- Nickname: Gapon
- Born: 1879 Orahovac, Kosovo Vilayet, Ottoman Empire (modern Kosovo)
- Died: 9 October 1912 (aged 32–33) Dragomance, Ottoman Empire (modern North Macedonia)
- Allegiance: Kingdom of Serbia
- Branch: Chetniks
- Service years: 1904–1912

= Jovan Grković-Gapon =

Serbian monk ang guerrilla fighter (1879–1912)

Jovan Grković (Јован Грковић; 1879 – 9 October 1912), nicknamed Gapon (Гапон) was a former Serbian Orthodox monk who joined the Serb guerrilla (chetniks) in the Macedonian Struggle (1902–1912).

==Life==
Grković was born in Orahovac, in the vicinity of Prizren, at the time part of the Kosovo Vilayet of the Ottoman Empire.

He finished grammar and theological school in Prizren, then became a monk, serving as deacon under the Serbian Orthodox Metropolitan (vladika) of Žiča. He went to the Serbian Orthodox monastery of Hilandar on Mount Athos, where he took the monastic name Jeremija (Јеремија). He stayed at Athos at the same time as Vasilije Trbić, but as conflict arose with the Greek and Bulgarian monks, they left for Serbia together, sometime in 1902. They subsequently joined the cause of the Serbian guerrilla fighters ("chetniks") against the Ottomans. Unusually combative and revolutionary for being a former monk, he was nicknamed "Gapon" after Russian Orthodox monk and working-class leader Georgy Gapon, by his fellow guerrilla fighters.

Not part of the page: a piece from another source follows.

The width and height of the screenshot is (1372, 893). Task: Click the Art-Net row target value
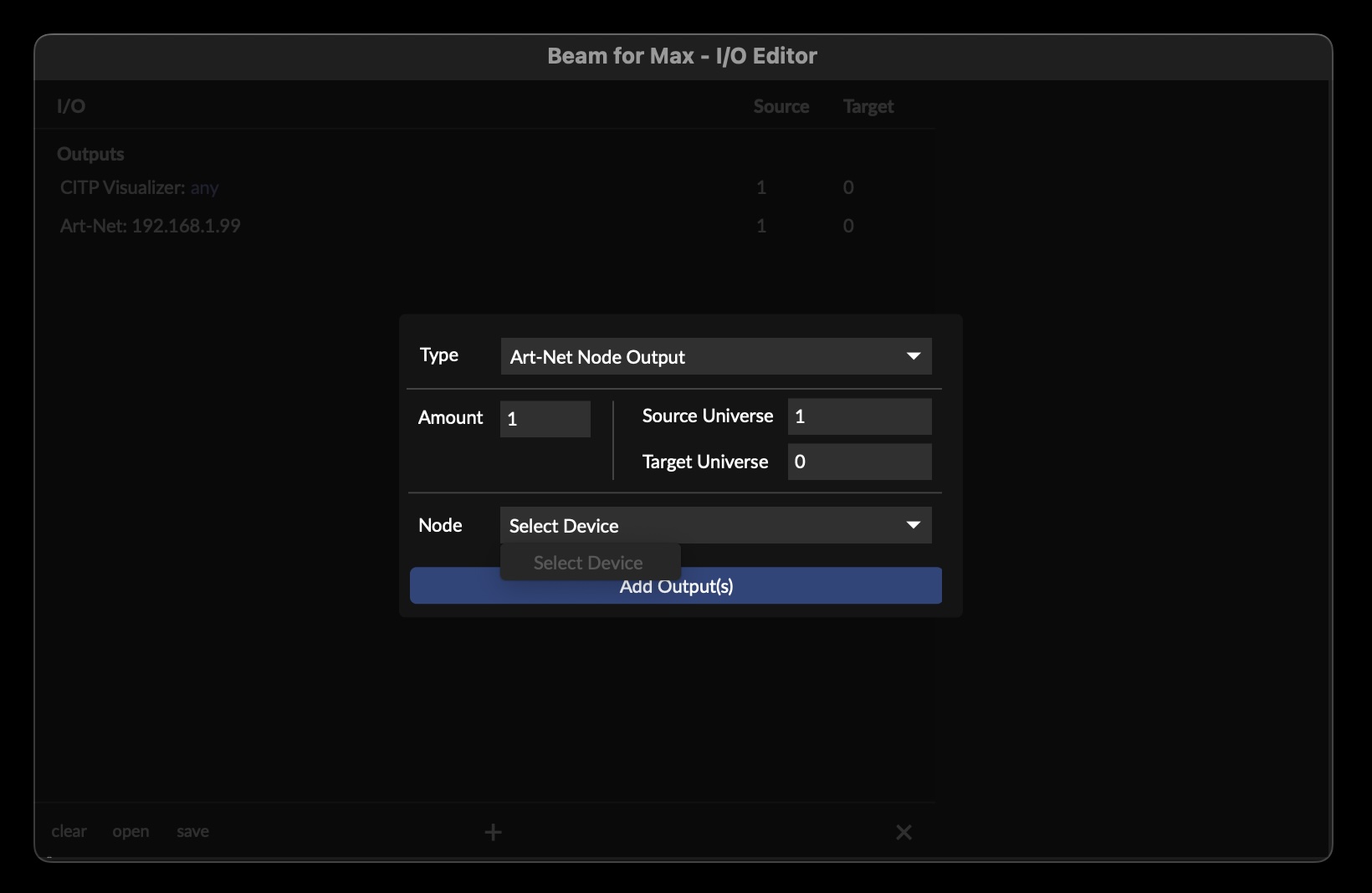pos(848,226)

When the Serbian Chetnik Assembly were to appoint the voivode of Skoplje, Gapon suggested giving it to young veteran fighter Kosta Pećanac — all members agreed, and in a great meeting at Christmas 1904, Pećanac received the title at only 25 years old. Gapon fought in the units of Doksim Mihailović and then Kosta Pećanac, being an active Chetnik until his death. In 1907 or 1908, while Gapon was fighting in the Veles kaza, he sang the song "The Serb Trumpet Plays For Me" (Srpska mi truba zatrubi) at Drenovo, and also sang it during the Macedonian celebration in Belgrade (1909), from where it became popular across the country. He died on 9 October 1912, the same day the First Balkan War began, while fighting around Kumanovo, at Staro Nagoričane.